NPR has a series called "Off Script," where regular voters question the presidential candidates. On Wednesday's Morning Edition, they aired audio of an El Paso school teacher suggesting to Beto O' Rourke that his proposal to take away "assault weapons" from Americans through a "mandatory buyback" program won't pass constitutional muster, and will help the Republicans underline how Democrats oppose the Second Amendment.
NPR edited the first challenging question for length.
RUBEN SANDOVAL: I teach Texas government and also state and local government. [And I remember what you said on the stage as far the buyback program, the mandatory buyback program.]
The question I have is, how would you get around the Supreme Court rulings?
[I mean, you've got the D.C. vs Heller, which began to federalize or actually apply it to DC, the Second Amendment, and then you have McDonald vs. Chicago, which basically said that the Second Amendment is incorporated to all states. And so it would seem as though the courts would probably rule against something banning the AK-47s, the AR-15s.]

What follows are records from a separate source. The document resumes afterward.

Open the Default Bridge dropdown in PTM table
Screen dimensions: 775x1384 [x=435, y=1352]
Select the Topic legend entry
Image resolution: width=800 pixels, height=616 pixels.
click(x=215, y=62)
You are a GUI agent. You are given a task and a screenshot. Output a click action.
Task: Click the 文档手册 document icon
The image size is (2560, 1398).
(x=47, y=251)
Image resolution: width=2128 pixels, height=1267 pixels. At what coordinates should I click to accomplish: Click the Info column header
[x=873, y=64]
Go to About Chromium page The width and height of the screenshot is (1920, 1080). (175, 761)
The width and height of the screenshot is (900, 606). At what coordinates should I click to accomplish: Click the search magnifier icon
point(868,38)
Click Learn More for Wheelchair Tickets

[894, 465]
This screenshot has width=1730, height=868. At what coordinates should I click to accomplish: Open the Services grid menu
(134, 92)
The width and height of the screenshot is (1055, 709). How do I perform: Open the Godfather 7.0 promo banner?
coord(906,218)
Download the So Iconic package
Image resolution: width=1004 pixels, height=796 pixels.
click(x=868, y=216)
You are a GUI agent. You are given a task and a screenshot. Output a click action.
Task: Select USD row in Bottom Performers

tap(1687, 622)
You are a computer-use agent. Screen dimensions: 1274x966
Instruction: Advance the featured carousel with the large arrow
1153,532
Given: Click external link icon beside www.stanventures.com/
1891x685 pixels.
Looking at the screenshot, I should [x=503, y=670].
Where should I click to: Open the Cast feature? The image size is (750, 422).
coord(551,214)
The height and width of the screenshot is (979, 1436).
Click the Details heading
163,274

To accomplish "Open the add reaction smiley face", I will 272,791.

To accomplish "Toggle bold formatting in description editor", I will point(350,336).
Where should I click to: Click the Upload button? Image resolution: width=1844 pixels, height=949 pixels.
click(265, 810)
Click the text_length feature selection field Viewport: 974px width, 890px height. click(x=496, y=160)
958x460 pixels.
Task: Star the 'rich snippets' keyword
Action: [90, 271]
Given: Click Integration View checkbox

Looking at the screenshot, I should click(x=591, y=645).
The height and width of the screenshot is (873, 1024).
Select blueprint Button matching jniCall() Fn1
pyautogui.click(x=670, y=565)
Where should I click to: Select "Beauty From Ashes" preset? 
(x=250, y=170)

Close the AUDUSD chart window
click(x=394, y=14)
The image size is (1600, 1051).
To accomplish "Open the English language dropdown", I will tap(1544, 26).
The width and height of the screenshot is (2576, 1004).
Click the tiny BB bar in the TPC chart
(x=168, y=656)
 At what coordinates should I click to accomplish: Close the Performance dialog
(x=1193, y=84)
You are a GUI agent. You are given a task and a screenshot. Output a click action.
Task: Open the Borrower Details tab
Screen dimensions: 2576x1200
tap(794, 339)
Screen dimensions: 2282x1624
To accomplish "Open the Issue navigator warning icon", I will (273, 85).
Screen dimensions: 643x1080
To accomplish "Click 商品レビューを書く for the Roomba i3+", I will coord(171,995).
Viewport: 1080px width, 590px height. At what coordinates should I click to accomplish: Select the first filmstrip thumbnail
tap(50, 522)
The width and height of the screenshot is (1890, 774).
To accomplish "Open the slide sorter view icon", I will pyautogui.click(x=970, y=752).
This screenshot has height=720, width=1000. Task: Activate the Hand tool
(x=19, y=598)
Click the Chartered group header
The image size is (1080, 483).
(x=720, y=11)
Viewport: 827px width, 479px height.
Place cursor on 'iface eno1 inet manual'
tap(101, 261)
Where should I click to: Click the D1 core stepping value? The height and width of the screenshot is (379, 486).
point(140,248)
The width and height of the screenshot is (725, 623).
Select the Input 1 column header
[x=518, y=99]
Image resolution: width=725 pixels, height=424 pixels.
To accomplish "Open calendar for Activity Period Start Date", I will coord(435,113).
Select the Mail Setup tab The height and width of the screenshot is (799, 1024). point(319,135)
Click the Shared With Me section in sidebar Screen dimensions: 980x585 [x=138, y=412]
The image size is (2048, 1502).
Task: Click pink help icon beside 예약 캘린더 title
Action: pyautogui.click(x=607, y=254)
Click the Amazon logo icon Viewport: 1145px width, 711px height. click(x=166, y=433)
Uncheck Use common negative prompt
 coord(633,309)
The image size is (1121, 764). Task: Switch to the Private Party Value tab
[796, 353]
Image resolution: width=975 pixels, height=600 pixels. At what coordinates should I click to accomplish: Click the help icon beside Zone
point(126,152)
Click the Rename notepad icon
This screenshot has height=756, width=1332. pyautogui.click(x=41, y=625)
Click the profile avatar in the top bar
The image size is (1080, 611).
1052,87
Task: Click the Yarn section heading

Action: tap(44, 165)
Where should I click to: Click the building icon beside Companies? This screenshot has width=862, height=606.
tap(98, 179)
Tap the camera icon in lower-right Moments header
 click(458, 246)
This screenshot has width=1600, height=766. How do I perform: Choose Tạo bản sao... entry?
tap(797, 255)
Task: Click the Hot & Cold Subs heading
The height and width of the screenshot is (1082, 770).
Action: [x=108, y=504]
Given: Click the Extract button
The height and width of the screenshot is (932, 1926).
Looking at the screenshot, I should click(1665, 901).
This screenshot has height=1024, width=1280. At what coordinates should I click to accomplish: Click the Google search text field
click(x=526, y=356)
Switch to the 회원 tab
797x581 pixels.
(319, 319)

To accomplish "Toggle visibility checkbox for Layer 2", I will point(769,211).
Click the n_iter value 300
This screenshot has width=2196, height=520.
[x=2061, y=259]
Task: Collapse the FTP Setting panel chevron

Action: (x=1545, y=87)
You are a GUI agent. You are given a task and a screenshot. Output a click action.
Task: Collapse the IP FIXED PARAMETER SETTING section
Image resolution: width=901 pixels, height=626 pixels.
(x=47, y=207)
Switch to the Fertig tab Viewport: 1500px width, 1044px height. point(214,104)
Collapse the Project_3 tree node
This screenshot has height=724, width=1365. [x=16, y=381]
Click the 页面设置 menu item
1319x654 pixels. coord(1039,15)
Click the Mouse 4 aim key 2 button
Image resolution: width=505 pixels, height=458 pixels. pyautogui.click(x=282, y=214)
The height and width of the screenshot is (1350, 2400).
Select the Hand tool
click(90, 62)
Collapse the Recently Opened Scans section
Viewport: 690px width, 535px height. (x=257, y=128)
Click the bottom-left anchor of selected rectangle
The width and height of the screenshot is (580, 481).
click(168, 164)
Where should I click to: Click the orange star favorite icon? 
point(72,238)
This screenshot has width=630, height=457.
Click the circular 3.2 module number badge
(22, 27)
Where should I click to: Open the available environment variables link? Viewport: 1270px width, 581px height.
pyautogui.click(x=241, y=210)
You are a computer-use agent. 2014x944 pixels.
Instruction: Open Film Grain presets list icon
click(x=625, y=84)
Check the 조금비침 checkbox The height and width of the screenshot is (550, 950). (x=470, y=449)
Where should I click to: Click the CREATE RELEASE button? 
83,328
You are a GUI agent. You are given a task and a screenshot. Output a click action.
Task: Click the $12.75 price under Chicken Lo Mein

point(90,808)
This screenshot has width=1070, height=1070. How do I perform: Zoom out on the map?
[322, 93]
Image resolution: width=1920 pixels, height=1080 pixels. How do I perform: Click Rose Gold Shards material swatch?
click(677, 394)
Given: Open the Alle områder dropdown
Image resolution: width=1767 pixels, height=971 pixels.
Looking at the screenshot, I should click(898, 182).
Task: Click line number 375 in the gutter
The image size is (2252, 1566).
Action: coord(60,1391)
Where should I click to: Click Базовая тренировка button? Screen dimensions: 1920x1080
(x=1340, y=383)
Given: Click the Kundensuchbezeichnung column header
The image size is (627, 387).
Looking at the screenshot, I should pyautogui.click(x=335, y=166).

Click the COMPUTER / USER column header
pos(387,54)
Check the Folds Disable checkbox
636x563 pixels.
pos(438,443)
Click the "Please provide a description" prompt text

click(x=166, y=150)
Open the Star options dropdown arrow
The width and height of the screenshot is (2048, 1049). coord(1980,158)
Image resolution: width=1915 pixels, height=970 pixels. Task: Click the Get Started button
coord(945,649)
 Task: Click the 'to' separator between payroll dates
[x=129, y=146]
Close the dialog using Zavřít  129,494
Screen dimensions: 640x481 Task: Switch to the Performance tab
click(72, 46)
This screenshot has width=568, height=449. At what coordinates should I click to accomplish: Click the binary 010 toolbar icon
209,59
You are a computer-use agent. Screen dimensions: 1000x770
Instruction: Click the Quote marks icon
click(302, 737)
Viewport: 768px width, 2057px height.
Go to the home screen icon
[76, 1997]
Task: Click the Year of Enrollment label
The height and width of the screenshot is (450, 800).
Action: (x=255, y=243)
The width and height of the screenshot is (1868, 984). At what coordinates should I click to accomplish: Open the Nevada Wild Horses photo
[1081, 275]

A mandatory buyback program, would seem to be deemed to be unconstitutional, and as late as 2016, the 4th Circuit Court of Appeals also included assault rifles to be part of the arms that are protected by the Second Amendment. How would you be able to get around that? [Martin also added to the teacher's point, but it was edited for length.]
O'ROURKE: Of course, the Constitution discriminates amongst weapons, and you have no lesser conservative light than former Supreme Court Justice Antonin Scalia, who made the case that the Second Amendment, like every constitutional guarantee and right, is not unlimited. You couldn't drive a tank, for example, down the street under the Second Amendment or shoulder a bazooka.
This answer ignores how Scalia actually ruled in these cases in Heller or McDonald. He ruled against the gun controllers. Scalia wrote for the majority in Heller in 2008.
To her credit, NPR anchor Michel Martin felt the question wasn't answered:
MARTIN: Congressman, with all due respect, I don't think that answers the question. I think everybody understands your passion about the issue. But the question is, with the conservative courts, not just the conservative Supreme Court, and conservative lower courts, which has been an intentional project of the Republicans in Congress for years, how do you get around the understanding...
O'ROURKE: What is the question? Is the question whether or not this is constitutional?
O'ROURKE: My answer is yes, and I just made the case.
O'Rourke insisted that Democrats "go for it" instead of fearing the courts would overturn their proposals. Sandoval thought a more gradual approach would be better:
SANDOVAL: I agree with you that the fear should not be the motivating factor on our public policy. But I guess what I wanted to add was perhaps maybe a more gradual approach with addressing the issue of assault rifles. For example, like, maybe moving the age up to 21 rather than 18 or...
MARTIN: Can I stop you, Ruben?
MARTIN: Why do you ask that? Are you worried that the proposals he's laid out just aren't realistic?
SANDOVAL: I feel that if -- taking that position would probably only embolden the other side to use it as a talking point to say that Democrats are going to destroy the Second Amendment. Democrats are coming for your guns and so on. So to me, a more gradual approach would be more effective to see...
MARTIN: OK. Let's have...
SANDOVAL: ...And shift the mood of the country in that direction.
MARTIN: Let's let him answer that.
O'Rourke answered: "I think whatever progress we can achieve, we should seize it the moment that we can. But I do think we have to define what the goal is and what we know will make America safer. And that's what I'm trying to do with our proposal."